Looking into your family history can be a very enlightening experience. Seeing where we came from not only gives us insight into how we became who we are, it also provide us with a glimpse of where we are going.
That is not to say that this exercise gives us supernatural powers to predict the future. Nor is it that we walk so closely in our ancestors’ footsteps. What it does provide us with however, is the opportunity to learn about the lives and struggles of our relatives and how they were shaped by the world they lived in.
Recently while conducting such an investigation into my own family history, I realized how pervasive the influence of war has been in defining the quality of life of our ancestors, and that which we possess in the world we live in today.
In the absence of bombs over Bancroft, most of us alive today only know war through the images of carnage we witness in the daily news. There is no disputing the power and necessity of the role these photographs and videos play in awakening us to the ongoing atrocities of war. That is why so many journalist and photographers risk, and even sacrifice their lives to share such snapshots of reality with us. Still, as effective as these captured moments might be, they always fall short of inspiring the level of fear and suffering endured by the people up on which they focus.
What I have personally found to be most helpful and transformative when trying to understand war are the accounts of those who have actually lived in a war zone. Considering all my relatives who have lived in a country during wartime, and/or fought in a war are dead; and that most of the veterans who fought in the First and Second World Wars have also passed on, these type of stories are becoming harder to come by.
By no means does this mean that our consciousness as a species has moved beyond, or is moving past the concept of war. If anything, recognizing the overwhelming number of ongoing armed conflicts; and the push for another nuclear arms race south of the border and elsewhere around the world there appears to be a desire to ramp up our capacity to kill.
As a journalist I have had the privilege of speaking with several individuals and families who have experienced the terror of war firsthand. I say privilege because of what I have learned from these conversations, not because of their content. This Remembrance Day I encourage anyone who considers war to be a necessary evil to speak with someone who has lived through one. Ask them about the necessity of so-called “just wars.” Ask them what they feel is an acceptable number of innocent human lives lost to “collateral damage.”

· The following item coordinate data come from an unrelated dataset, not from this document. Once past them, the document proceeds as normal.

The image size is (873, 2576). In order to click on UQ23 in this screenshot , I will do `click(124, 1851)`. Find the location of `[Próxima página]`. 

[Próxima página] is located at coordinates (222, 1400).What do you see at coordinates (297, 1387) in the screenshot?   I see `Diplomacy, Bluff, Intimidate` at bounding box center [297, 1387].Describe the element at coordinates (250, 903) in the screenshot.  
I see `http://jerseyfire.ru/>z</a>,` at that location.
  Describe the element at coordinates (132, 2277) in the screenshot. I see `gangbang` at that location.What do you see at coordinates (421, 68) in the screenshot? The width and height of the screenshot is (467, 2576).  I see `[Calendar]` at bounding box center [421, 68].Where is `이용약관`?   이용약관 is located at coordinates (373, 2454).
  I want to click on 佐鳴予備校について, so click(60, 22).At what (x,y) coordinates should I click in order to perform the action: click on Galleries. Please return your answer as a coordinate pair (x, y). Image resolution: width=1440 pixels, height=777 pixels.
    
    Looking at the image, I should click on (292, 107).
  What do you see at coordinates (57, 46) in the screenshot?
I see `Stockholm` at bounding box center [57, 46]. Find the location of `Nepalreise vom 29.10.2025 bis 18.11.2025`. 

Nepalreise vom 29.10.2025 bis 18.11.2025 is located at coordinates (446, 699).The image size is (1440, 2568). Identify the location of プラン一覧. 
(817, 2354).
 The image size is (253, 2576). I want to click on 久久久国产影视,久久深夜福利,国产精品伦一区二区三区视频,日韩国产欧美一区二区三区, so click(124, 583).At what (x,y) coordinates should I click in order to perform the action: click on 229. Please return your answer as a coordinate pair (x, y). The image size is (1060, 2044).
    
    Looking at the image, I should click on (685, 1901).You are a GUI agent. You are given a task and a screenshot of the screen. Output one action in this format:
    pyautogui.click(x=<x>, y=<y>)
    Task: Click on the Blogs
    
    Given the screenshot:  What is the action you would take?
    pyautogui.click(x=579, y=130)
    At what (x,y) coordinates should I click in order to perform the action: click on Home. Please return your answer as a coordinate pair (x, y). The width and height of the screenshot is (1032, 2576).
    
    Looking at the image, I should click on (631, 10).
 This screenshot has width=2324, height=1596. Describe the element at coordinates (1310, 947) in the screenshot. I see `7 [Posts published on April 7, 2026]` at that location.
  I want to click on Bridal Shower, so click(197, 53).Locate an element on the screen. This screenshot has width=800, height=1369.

From my experience, one’s view on such misleading terms used to describe the circumstances of war change drastically when they know how it feels to face the very real possibility of becoming a statistic.
While serving as vice president of the American Anti-Imperialist League in the early 1900s, American writer and journalist Mark Twain summed up the futility of war most accurately when he wrote:
“All war must be just the killing of strangers against whom you feel no personal animosity; strangers whom, in any other circumstances, you would help if you found them in trouble, and who would help you if you needed it.”
Thinking of war in this way just might take away itchy trigger fingers on all sides of a conflict.